Top of EXCERPTED RECORDS
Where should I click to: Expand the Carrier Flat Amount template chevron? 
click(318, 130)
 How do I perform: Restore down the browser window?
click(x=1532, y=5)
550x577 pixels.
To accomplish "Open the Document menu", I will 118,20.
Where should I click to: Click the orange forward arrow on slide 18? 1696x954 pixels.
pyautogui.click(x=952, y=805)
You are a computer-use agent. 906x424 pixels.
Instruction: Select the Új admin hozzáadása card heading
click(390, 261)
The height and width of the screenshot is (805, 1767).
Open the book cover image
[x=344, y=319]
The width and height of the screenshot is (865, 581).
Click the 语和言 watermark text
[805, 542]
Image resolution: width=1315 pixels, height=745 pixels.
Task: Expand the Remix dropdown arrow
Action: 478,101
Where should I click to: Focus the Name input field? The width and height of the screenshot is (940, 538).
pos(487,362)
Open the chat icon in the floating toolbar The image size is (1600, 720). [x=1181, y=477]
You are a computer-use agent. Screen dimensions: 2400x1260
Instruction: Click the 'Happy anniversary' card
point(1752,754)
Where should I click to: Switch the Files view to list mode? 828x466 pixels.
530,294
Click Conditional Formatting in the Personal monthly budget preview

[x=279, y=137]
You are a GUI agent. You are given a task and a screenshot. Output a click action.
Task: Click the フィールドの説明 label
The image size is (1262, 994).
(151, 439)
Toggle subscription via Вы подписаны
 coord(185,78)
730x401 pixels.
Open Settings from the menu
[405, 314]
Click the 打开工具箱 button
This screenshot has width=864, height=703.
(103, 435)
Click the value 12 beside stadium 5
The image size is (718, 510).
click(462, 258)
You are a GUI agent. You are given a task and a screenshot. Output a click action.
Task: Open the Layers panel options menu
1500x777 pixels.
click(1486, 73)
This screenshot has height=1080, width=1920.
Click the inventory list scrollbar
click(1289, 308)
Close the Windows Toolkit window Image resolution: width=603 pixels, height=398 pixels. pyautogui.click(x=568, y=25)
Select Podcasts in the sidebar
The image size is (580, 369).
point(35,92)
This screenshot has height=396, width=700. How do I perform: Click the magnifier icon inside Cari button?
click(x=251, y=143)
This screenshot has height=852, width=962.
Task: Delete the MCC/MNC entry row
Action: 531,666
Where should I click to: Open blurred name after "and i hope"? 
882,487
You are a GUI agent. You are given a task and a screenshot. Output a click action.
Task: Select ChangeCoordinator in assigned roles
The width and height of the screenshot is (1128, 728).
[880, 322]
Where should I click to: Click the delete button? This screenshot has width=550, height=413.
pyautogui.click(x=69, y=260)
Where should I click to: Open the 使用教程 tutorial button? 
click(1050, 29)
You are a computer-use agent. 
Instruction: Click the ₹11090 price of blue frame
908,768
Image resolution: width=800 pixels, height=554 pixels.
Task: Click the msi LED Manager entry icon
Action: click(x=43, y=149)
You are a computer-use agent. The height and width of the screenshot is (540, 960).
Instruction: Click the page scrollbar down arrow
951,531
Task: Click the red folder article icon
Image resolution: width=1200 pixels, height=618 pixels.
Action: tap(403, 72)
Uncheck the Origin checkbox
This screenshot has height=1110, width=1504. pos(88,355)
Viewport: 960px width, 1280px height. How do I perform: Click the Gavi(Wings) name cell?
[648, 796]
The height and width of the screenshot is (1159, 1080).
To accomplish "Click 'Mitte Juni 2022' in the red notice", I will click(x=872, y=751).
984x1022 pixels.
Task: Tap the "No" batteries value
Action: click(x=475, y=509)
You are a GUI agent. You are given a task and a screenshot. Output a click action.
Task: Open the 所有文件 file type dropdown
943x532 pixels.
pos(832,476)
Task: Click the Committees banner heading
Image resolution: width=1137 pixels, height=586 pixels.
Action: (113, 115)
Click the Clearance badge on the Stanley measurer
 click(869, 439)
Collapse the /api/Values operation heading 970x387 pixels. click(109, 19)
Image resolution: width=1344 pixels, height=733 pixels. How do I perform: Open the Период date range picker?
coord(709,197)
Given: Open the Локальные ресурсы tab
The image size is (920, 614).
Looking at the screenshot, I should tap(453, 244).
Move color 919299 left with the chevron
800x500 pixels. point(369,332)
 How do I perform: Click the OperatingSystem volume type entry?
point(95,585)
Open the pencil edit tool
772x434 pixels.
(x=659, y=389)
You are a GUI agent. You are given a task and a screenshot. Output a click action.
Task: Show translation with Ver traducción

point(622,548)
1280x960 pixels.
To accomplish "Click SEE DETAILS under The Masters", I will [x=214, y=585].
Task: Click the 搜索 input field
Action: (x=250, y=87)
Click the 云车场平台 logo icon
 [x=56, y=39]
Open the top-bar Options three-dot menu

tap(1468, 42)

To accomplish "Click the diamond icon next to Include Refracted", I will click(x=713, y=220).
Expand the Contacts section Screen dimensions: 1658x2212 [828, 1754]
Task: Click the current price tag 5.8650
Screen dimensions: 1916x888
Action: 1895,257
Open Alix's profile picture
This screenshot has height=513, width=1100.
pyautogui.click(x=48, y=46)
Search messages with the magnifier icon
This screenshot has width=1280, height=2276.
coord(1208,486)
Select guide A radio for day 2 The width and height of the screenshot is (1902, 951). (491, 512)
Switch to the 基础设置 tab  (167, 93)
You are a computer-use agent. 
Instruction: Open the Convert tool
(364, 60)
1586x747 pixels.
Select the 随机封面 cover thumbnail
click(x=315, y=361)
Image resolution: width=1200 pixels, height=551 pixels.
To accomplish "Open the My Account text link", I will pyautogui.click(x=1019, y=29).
Bottom of EXCERPTED RECORDS
= YOUR TASK =
Transcribe every entry exactly as it reads.

= SOLUTION TO THE PROBLEM =
Where should I click to: Expand the Carrier Flat Amount template chevron? 
click(318, 130)
 How do I perform: Restore down the browser window?
click(x=1532, y=5)
550x577 pixels.
To accomplish "Open the Document menu", I will 118,20.
Where should I click to: Click the orange forward arrow on slide 18? 1696x954 pixels.
pyautogui.click(x=952, y=805)
You are a computer-use agent. 906x424 pixels.
Instruction: Select the Új admin hozzáadása card heading
click(390, 261)
The height and width of the screenshot is (805, 1767).
Open the book cover image
[x=344, y=319]
The width and height of the screenshot is (865, 581).
Click the 语和言 watermark text
[805, 542]
Image resolution: width=1315 pixels, height=745 pixels.
Task: Expand the Remix dropdown arrow
Action: 478,101
Where should I click to: Focus the Name input field? The width and height of the screenshot is (940, 538).
pos(487,362)
Open the chat icon in the floating toolbar The image size is (1600, 720). [x=1181, y=477]
You are a computer-use agent. Screen dimensions: 2400x1260
Instruction: Click the 'Happy anniversary' card
point(1752,754)
Where should I click to: Switch the Files view to list mode? 828x466 pixels.
530,294
Click Conditional Formatting in the Personal monthly budget preview

[x=279, y=137]
You are a GUI agent. You are given a task and a screenshot. Output a click action.
Task: Click the フィールドの説明 label
The image size is (1262, 994).
(151, 439)
Toggle subscription via Вы подписаны
 coord(185,78)
730x401 pixels.
Open Settings from the menu
[405, 314]
Click the 打开工具箱 button
This screenshot has width=864, height=703.
(103, 435)
Click the value 12 beside stadium 5
The image size is (718, 510).
click(462, 258)
You are a GUI agent. You are given a task and a screenshot. Output a click action.
Task: Open the Layers panel options menu
1500x777 pixels.
click(1486, 73)
This screenshot has height=1080, width=1920.
Click the inventory list scrollbar
click(1289, 308)
Close the Windows Toolkit window Image resolution: width=603 pixels, height=398 pixels. pyautogui.click(x=568, y=25)
Select Podcasts in the sidebar
The image size is (580, 369).
point(35,92)
This screenshot has height=396, width=700. How do I perform: Click the magnifier icon inside Cari button?
click(x=251, y=143)
This screenshot has height=852, width=962.
Task: Delete the MCC/MNC entry row
Action: 531,666
Where should I click to: Open blurred name after "and i hope"? 
882,487
You are a GUI agent. You are given a task and a screenshot. Output a click action.
Task: Select ChangeCoordinator in assigned roles
The width and height of the screenshot is (1128, 728).
[880, 322]
Where should I click to: Click the delete button? This screenshot has width=550, height=413.
pyautogui.click(x=69, y=260)
Where should I click to: Open the 使用教程 tutorial button? 
click(1050, 29)
You are a computer-use agent. 
Instruction: Click the ₹11090 price of blue frame
908,768
Image resolution: width=800 pixels, height=554 pixels.
Task: Click the msi LED Manager entry icon
Action: click(x=43, y=149)
You are a computer-use agent. The height and width of the screenshot is (540, 960).
Instruction: Click the page scrollbar down arrow
951,531
Task: Click the red folder article icon
Image resolution: width=1200 pixels, height=618 pixels.
Action: tap(403, 72)
Uncheck the Origin checkbox
This screenshot has height=1110, width=1504. pos(88,355)
Viewport: 960px width, 1280px height. How do I perform: Click the Gavi(Wings) name cell?
[648, 796]
The height and width of the screenshot is (1159, 1080).
To accomplish "Click 'Mitte Juni 2022' in the red notice", I will click(x=872, y=751).
984x1022 pixels.
Task: Tap the "No" batteries value
Action: click(x=475, y=509)
You are a GUI agent. You are given a task and a screenshot. Output a click action.
Task: Open the 所有文件 file type dropdown
943x532 pixels.
pos(832,476)
Task: Click the Committees banner heading
Image resolution: width=1137 pixels, height=586 pixels.
Action: (113, 115)
Click the Clearance badge on the Stanley measurer
 click(869, 439)
Collapse the /api/Values operation heading 970x387 pixels. click(109, 19)
Image resolution: width=1344 pixels, height=733 pixels. How do I perform: Open the Период date range picker?
coord(709,197)
Given: Open the Локальные ресурсы tab
The image size is (920, 614).
Looking at the screenshot, I should tap(453, 244).
Move color 919299 left with the chevron
800x500 pixels. point(369,332)
 How do I perform: Click the OperatingSystem volume type entry?
point(95,585)
Open the pencil edit tool
772x434 pixels.
(x=659, y=389)
You are a GUI agent. You are given a task and a screenshot. Output a click action.
Task: Show translation with Ver traducción

point(622,548)
1280x960 pixels.
To accomplish "Click SEE DETAILS under The Masters", I will [x=214, y=585].
Task: Click the 搜索 input field
Action: (x=250, y=87)
Click the 云车场平台 logo icon
 [x=56, y=39]
Open the top-bar Options three-dot menu

tap(1468, 42)

To accomplish "Click the diamond icon next to Include Refracted", I will click(x=713, y=220).
Expand the Contacts section Screen dimensions: 1658x2212 [828, 1754]
Task: Click the current price tag 5.8650
Screen dimensions: 1916x888
Action: 1895,257
Open Alix's profile picture
This screenshot has height=513, width=1100.
pyautogui.click(x=48, y=46)
Search messages with the magnifier icon
This screenshot has width=1280, height=2276.
coord(1208,486)
Select guide A radio for day 2 The width and height of the screenshot is (1902, 951). (491, 512)
Switch to the 基础设置 tab  (167, 93)
You are a computer-use agent. 
Instruction: Open the Convert tool
(364, 60)
1586x747 pixels.
Select the 随机封面 cover thumbnail
click(x=315, y=361)
Image resolution: width=1200 pixels, height=551 pixels.
To accomplish "Open the My Account text link", I will pyautogui.click(x=1019, y=29).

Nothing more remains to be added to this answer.